▶ **DATA**
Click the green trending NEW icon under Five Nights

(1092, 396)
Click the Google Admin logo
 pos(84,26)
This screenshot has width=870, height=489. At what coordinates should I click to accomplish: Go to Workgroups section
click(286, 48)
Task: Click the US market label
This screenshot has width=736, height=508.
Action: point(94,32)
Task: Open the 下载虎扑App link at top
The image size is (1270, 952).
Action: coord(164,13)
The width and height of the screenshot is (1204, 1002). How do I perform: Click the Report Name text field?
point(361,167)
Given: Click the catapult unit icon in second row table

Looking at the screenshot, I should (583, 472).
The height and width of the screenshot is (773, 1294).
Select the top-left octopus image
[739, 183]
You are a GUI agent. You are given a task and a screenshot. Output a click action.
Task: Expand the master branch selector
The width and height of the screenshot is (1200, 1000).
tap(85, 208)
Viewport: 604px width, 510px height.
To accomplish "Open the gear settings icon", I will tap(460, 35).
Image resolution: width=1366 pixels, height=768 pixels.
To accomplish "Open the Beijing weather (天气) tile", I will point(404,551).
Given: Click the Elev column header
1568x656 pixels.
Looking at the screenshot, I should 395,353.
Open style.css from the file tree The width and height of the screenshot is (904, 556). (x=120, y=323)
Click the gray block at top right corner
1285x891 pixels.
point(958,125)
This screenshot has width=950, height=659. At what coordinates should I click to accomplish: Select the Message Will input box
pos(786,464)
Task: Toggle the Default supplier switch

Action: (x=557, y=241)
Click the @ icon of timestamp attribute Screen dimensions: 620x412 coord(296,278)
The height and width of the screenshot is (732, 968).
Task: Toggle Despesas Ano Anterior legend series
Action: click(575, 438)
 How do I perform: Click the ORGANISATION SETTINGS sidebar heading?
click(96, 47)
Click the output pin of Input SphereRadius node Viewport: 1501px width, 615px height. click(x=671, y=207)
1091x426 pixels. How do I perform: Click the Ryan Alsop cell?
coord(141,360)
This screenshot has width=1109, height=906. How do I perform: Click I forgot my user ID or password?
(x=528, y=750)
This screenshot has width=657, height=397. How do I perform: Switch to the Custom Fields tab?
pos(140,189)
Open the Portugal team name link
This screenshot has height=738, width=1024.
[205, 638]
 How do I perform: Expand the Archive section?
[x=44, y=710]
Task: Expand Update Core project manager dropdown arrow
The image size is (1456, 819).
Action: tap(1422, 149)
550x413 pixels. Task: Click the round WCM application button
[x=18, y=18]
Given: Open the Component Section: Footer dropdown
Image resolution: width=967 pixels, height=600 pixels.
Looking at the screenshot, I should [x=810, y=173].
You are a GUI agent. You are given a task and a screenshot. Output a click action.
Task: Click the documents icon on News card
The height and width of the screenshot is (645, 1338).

▶ **YOUR OBJECTIVE**
All of the data needs to be printed once more, exactly.

▶ **ANSWER SECTION**
Click the green trending NEW icon under Five Nights

(1092, 396)
Click the Google Admin logo
 pos(84,26)
This screenshot has width=870, height=489. At what coordinates should I click to accomplish: Go to Workgroups section
click(286, 48)
Task: Click the US market label
This screenshot has width=736, height=508.
Action: point(94,32)
Task: Open the 下载虎扑App link at top
The image size is (1270, 952).
Action: coord(164,13)
The width and height of the screenshot is (1204, 1002). How do I perform: Click the Report Name text field?
point(361,167)
Given: Click the catapult unit icon in second row table

Looking at the screenshot, I should (583, 472).
The height and width of the screenshot is (773, 1294).
Select the top-left octopus image
[739, 183]
You are a GUI agent. You are given a task and a screenshot. Output a click action.
Task: Expand the master branch selector
The width and height of the screenshot is (1200, 1000).
tap(85, 208)
Viewport: 604px width, 510px height.
To accomplish "Open the gear settings icon", I will tap(460, 35).
Image resolution: width=1366 pixels, height=768 pixels.
To accomplish "Open the Beijing weather (天气) tile", I will point(404,551).
Given: Click the Elev column header
1568x656 pixels.
Looking at the screenshot, I should 395,353.
Open style.css from the file tree The width and height of the screenshot is (904, 556). (x=120, y=323)
Click the gray block at top right corner
1285x891 pixels.
point(958,125)
This screenshot has width=950, height=659. At what coordinates should I click to accomplish: Select the Message Will input box
pos(786,464)
Task: Toggle the Default supplier switch

Action: (x=557, y=241)
Click the @ icon of timestamp attribute Screen dimensions: 620x412 coord(296,278)
The height and width of the screenshot is (732, 968).
Task: Toggle Despesas Ano Anterior legend series
Action: click(575, 438)
 How do I perform: Click the ORGANISATION SETTINGS sidebar heading?
click(96, 47)
Click the output pin of Input SphereRadius node Viewport: 1501px width, 615px height. click(x=671, y=207)
1091x426 pixels. How do I perform: Click the Ryan Alsop cell?
coord(141,360)
This screenshot has width=1109, height=906. How do I perform: Click I forgot my user ID or password?
(x=528, y=750)
This screenshot has width=657, height=397. How do I perform: Switch to the Custom Fields tab?
pos(140,189)
Open the Portugal team name link
This screenshot has height=738, width=1024.
[205, 638]
 How do I perform: Expand the Archive section?
[x=44, y=710]
Task: Expand Update Core project manager dropdown arrow
The image size is (1456, 819).
Action: tap(1422, 149)
550x413 pixels. Task: Click the round WCM application button
[x=18, y=18]
Given: Open the Component Section: Footer dropdown
Image resolution: width=967 pixels, height=600 pixels.
Looking at the screenshot, I should [x=810, y=173].
You are a GUI agent. You are given a task and a screenshot. Output a click action.
Task: Click the documents icon on News card
The height and width of the screenshot is (645, 1338).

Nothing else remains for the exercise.